Spielberg’s deck is stacked with two directing aces: “War Horse,” a World War I story about a young man separated from his horse and his journey to reconnect with the animal and “The Adventures of Tintin: The Secret of the Unicorn,” the anticipated adaptation of Georges Remi’s comic strip. Spielberg also has a full house of producing credits (“I Am Number Four,” “Transformers: Dark of the Moon,” “Cowboys & Aliens,” “Real Steel” and “Super 8”) that alone, during any other year, would guarantee box office supremacy.
And then, there are the next line of above-the-line directors, some of whom like Martin Scorsese with “Hugo Cabret” and David Fincher (“The Girl With the Dragon Tattoo”) are following up success from the previous year (respectively “Shutter Island” and “The Social Network,” both of which are in 2010 Oscars conversation), while others like Terrence Malick (“Tree of Life”), Cameron Crowe (“We Bought a Zoo”) and Jodie Foster (“The Beaver” aka the Mel Gibson Career Resuscitation Project) enter the fray after sabbaticals.

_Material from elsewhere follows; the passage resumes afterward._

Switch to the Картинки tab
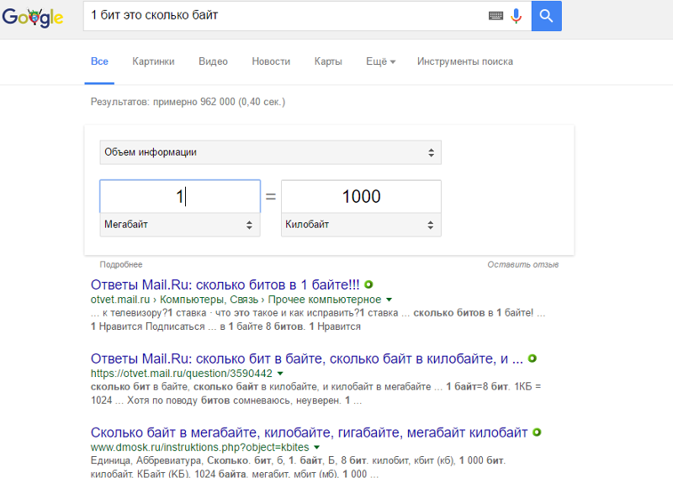This screenshot has height=478, width=673. click(153, 61)
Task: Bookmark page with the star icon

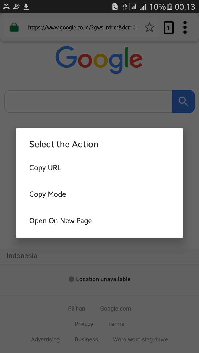Action: click(150, 28)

And, of course, no year is complete without its share of guilty pleasures, the kind of movies that offer no real threats to our critical sensibilities or the narrative revisions of 2011, but “The Hangover 2,” “Thor,” “Captain America: The First Avenger,” “X-Men: First Class,” “Paranormal Activity 3,” “Harry Potter and the Deathly Hallows Part 2,” “Twilight: Breaking Dawn – Part 1,” “Sherlock Holmes 2” and “Mission: Impossible Ghost Protocol” deserve shout-outs. At the end of the day, we are in love with our comic book heroics, our movie monsters and magicians, and our deep-seated American mindlessness.